We got back on the bike to ride around to the central part of Nungwi beach and joined the masses for a swim and some lunch. Ok so it was very crowded and full of tourists as we had fully expected but I have to admit that it was every bit as beautiful as the reviews had suggested. The good thing about this beach is that it’s certainly long enough to wander for quite a few kilometres and at one point or another you will definitely find a spot that is quiet enough to sample the secluded paradise you had hoped for.
After a nice plate of freshly caught calamari I took an urchin free swim, which was absolutely lovely by the way, and finally we walked to the western part of the beach to find a quiet bit of paradise for ourselves.

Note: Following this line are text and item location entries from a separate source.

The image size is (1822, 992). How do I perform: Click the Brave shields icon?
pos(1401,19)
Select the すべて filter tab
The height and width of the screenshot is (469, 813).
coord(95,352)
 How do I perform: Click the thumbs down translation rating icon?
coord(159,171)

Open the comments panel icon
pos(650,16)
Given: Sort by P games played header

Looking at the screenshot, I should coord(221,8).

The sun looked as if it was going to set in a spectacular manor this evening and as we watched the glowing orange disc dip towards the horizon the beautiful single sailed Lateen boats started to come around the headland making for an even better spectacle than we had hoped for. A lovely memory of Zanzibar that I will try to keep forever.
Once the sun was completely out of view and total darkness was nearly upon us we reluctantly headed back to our scooter to attempt the long journey back to stone town. At this point I wished that I could just stay here for the evening and if I had a budget to suit would have gladly just taken a hotel and driven back in the morning, but being a poor touring cyclist I was forced to ride back to town where I was already paying for a nights accommodation, Jenny too had to get back to catch a flight at 3am so inevitably we saddled up and started out for home. The ride was gruelling at first as I couldn’t wear my sunglasses to shield my eyes from the wind and bugs due to the darkness, but once I had my helmet pulled down as far as it would go on my oversized head and positioning my glasses on the end of my nose I managed to create enough of a barrier to make the ride doable.

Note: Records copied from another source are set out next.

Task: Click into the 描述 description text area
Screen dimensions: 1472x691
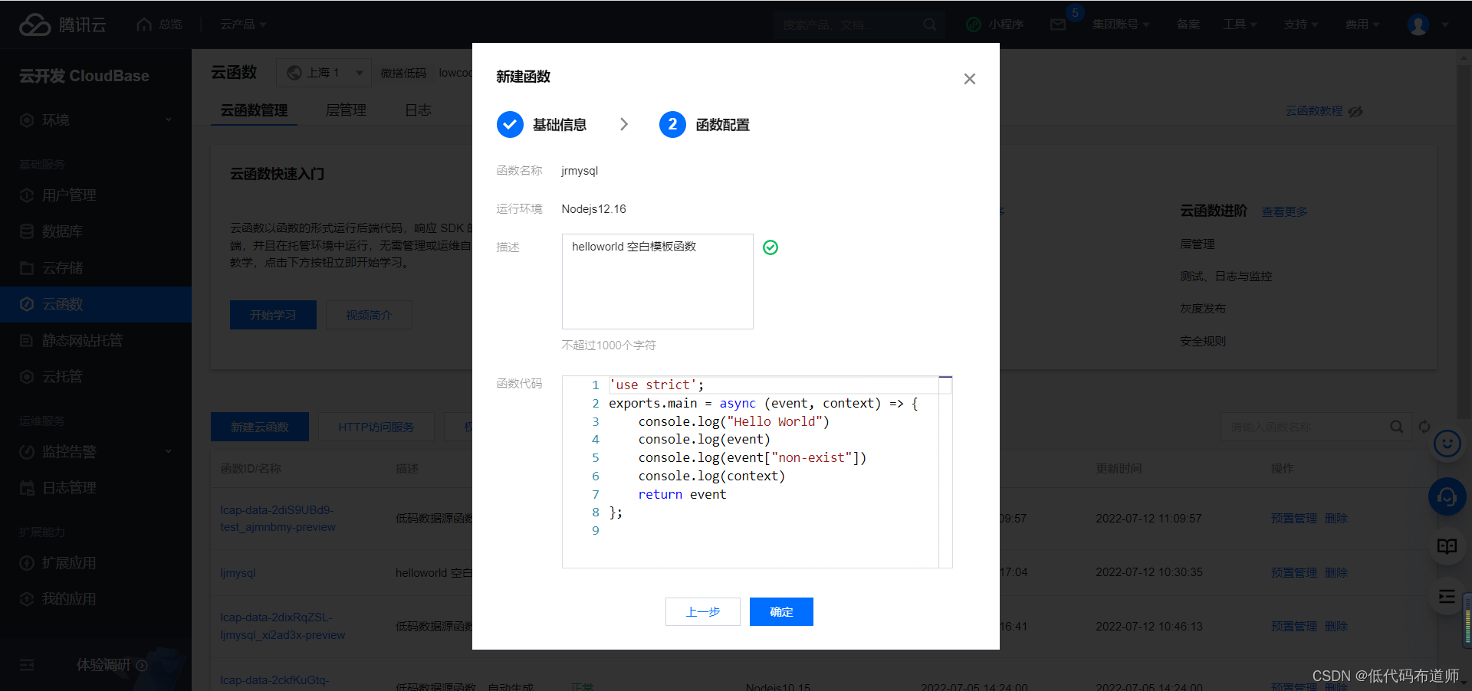Action: [x=658, y=281]
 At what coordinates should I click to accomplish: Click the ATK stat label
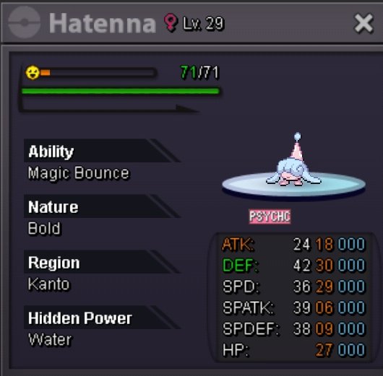click(x=238, y=244)
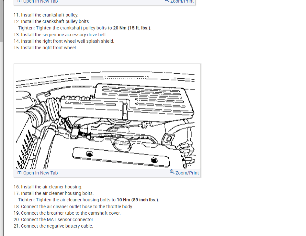
Task: Click the top cut-off 'Zoom/Print' text
Action: (182, 1)
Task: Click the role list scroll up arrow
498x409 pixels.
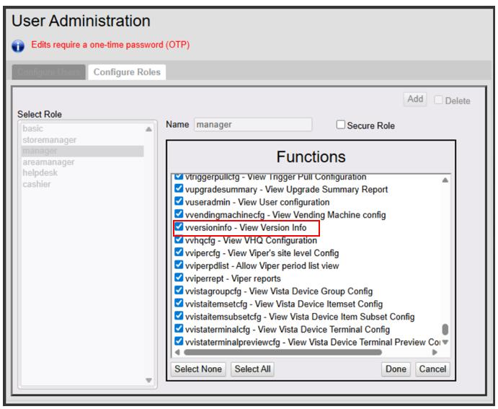Action: [148, 129]
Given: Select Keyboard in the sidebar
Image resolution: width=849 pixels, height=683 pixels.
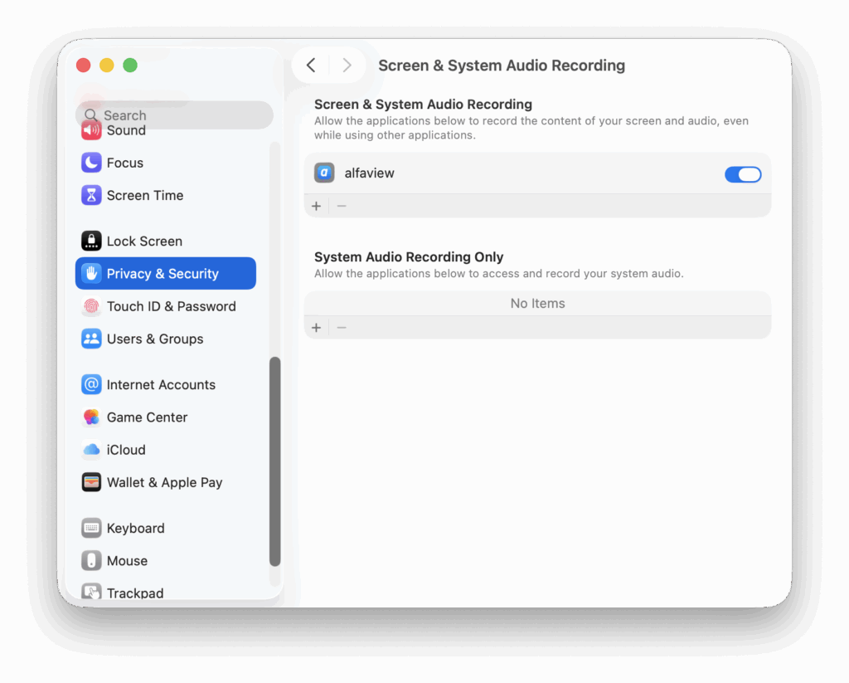Looking at the screenshot, I should tap(135, 529).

I got hungry halfway home and stopped for some soup in a small village, this seemed to be very entertaining for the locals and must obviously be a bit of a rarity for them, so before I knew it we were surrounded by about 20 people all smiling, joking, and extremely interested in the two westerners that had arrived on their doorstep. At this point we were only approximately 15 kilometres from the town and the last part of the ride was thoroughly enjoyed, well by me at least, dodging potholes and talking with fellow riders as we approached our destination. A nice guy on a scooter took it upon himself to guide us back into the centre of town and we arrived back safe and sound after a long, exhausting, but worthwhile day in paradise. We abandoned the bike outside of our hostel and walked to the night market for some dinner. We were later told by the locals that this was not a recommended place to eat as a lot of the of seafood and meat skewers are far from fresh and are often rolled over several nights in a row. Fortunately we only had some soup and a kebab from my guy Mr Abdul who had named me Mr Cheetah in account for my amazing (self professed) cycling skills and we joked for a few minutes before wishing both him and the night market farewell for good. A quick ice cream stop before bed which was far more enjoyable than our dinner had been and that about wraps up a wonderful day in Zanzibar. Tomorrow Paje!